EXTRACTED INFORMATION: Begin

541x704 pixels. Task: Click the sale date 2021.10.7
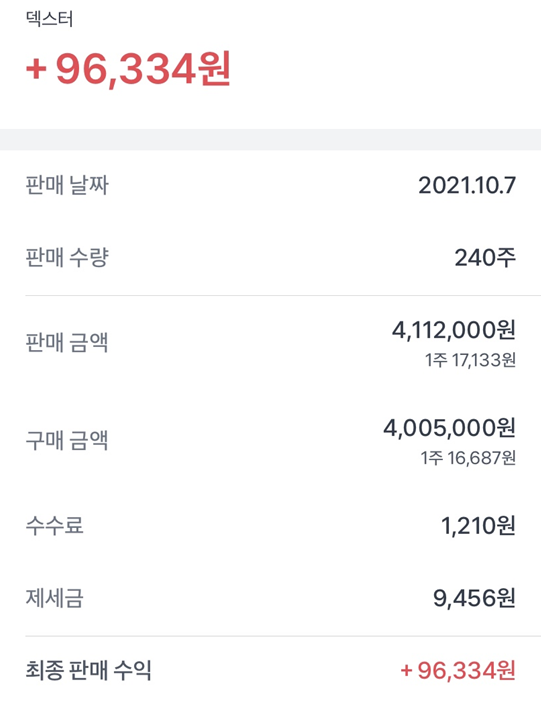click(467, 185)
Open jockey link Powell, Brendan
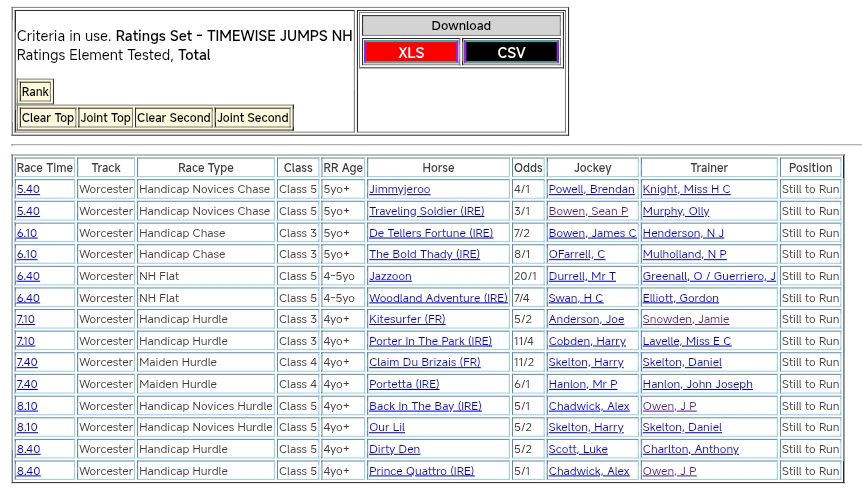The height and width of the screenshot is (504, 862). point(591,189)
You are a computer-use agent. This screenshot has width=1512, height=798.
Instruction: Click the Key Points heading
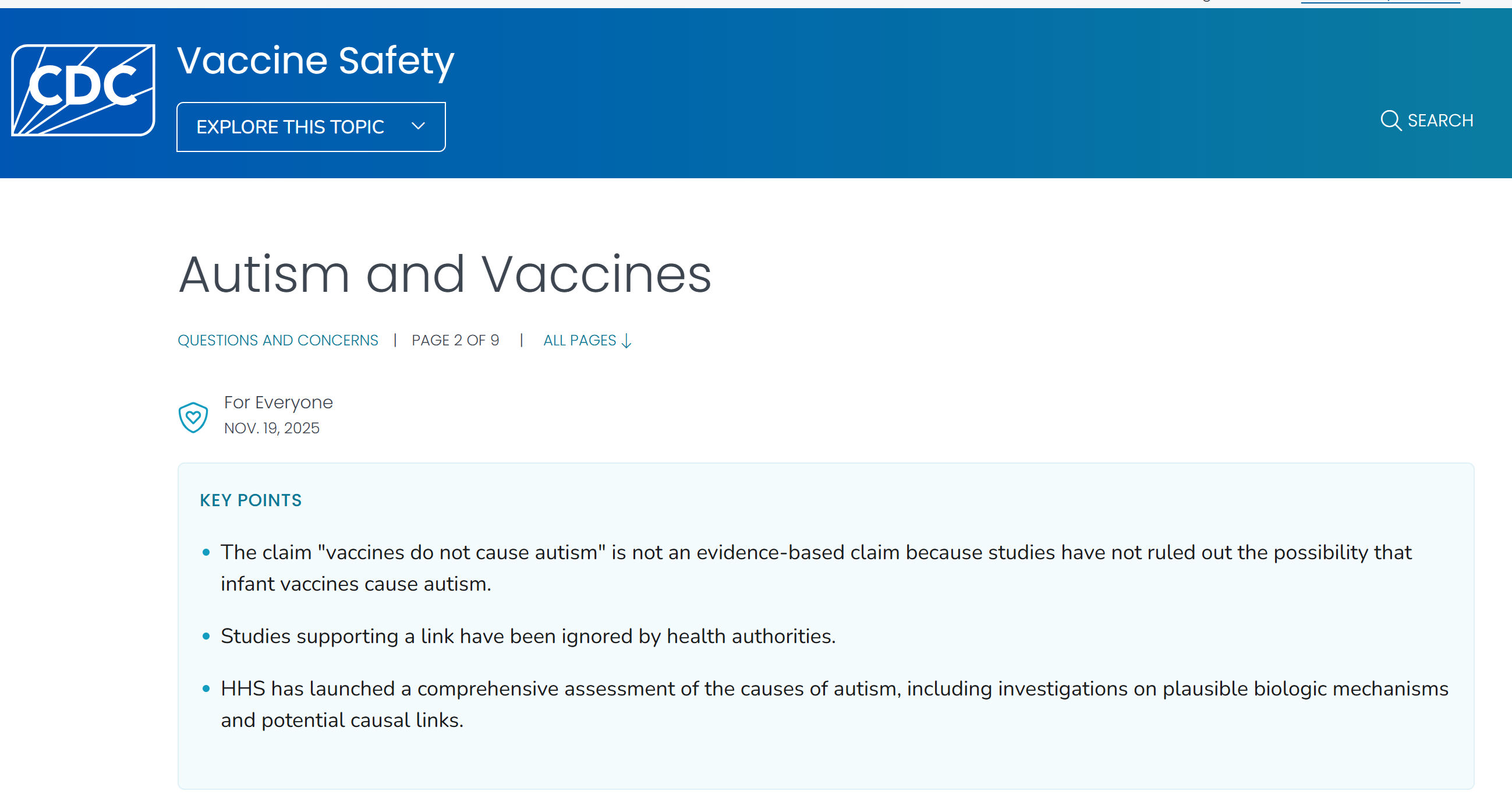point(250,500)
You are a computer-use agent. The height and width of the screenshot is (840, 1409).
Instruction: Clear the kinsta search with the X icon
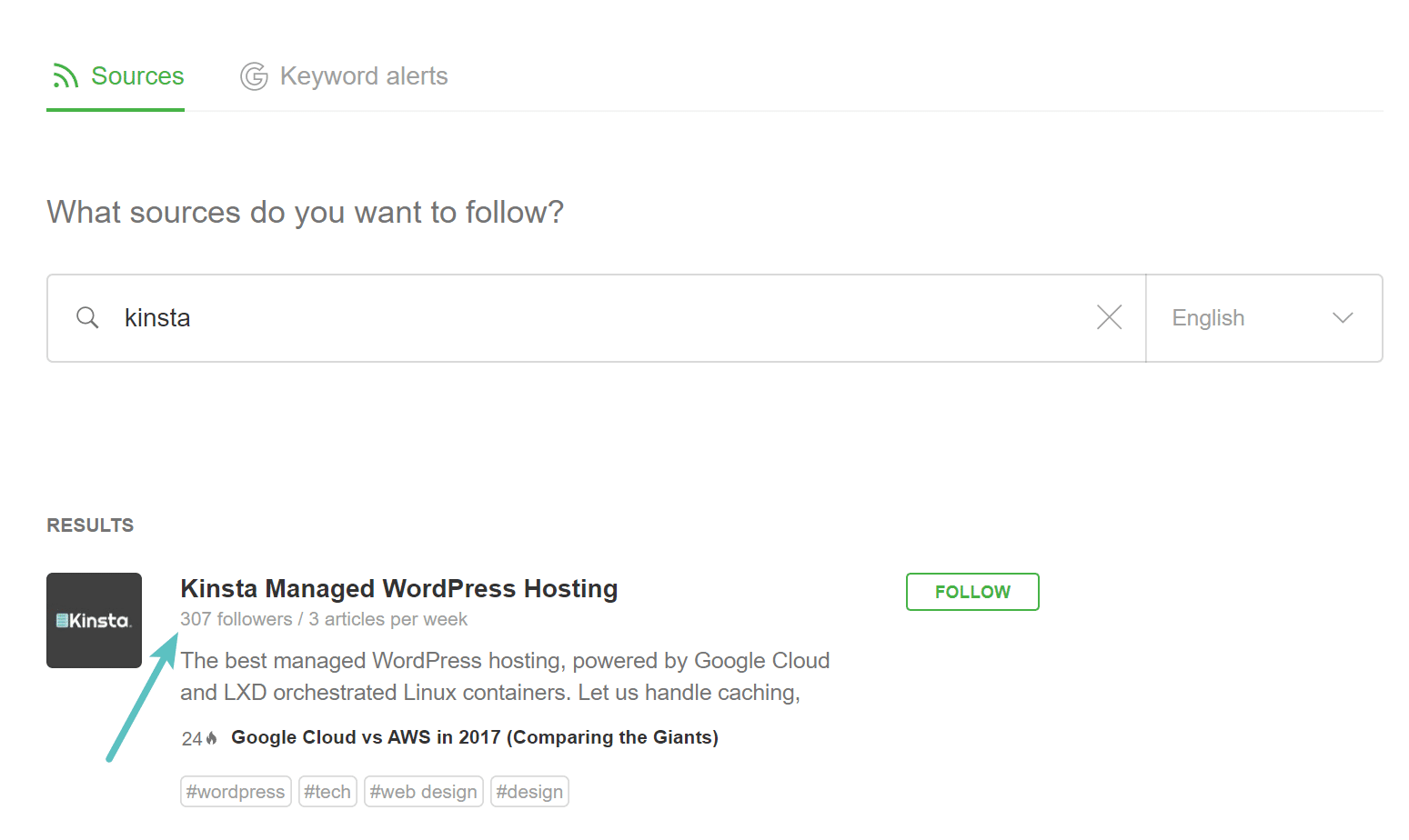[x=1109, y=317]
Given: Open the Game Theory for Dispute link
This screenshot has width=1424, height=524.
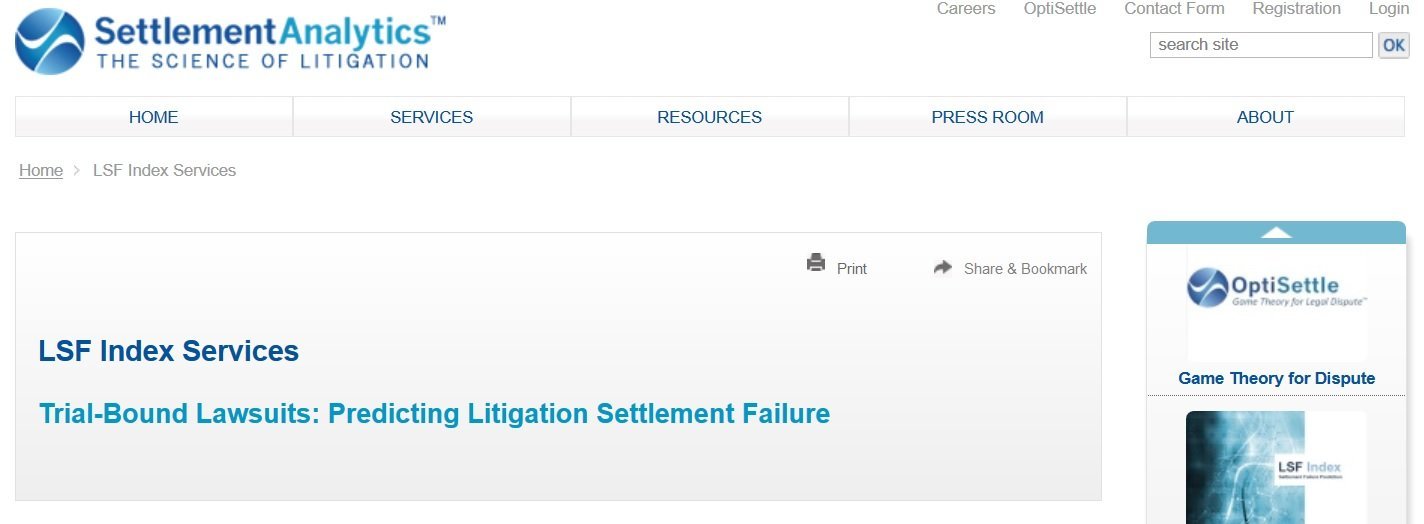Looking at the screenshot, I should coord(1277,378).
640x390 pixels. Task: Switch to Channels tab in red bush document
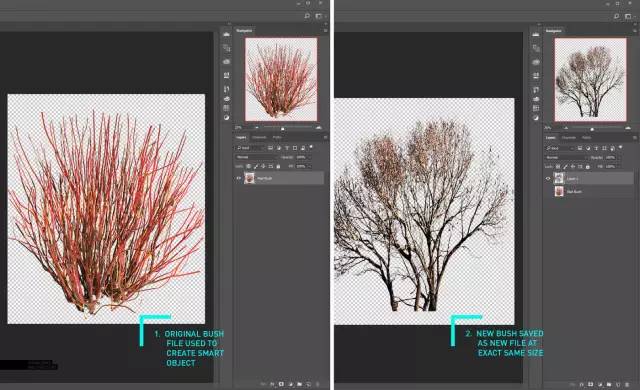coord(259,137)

EXTRACTED INFORMATION: End

ASSIGNMENT
Send back every line of the listing exactly. Omit the images.

TASK RESULT
541x704 pixels. Task: Click the sale date 2021.10.7
click(467, 185)
Open jockey link Powell, Brendan
The height and width of the screenshot is (504, 862). point(591,189)
You are a computer-use agent. This screenshot has width=1512, height=798.
Instruction: Click the Key Points heading
point(250,500)
You are a computer-use agent. The height and width of the screenshot is (840, 1409).
Instruction: Clear the kinsta search with the X icon
[x=1109, y=317]
Given: Open the Game Theory for Dispute link
This screenshot has width=1424, height=524.
Looking at the screenshot, I should coord(1277,378).
640x390 pixels. Task: Switch to Channels tab in red bush document
coord(259,137)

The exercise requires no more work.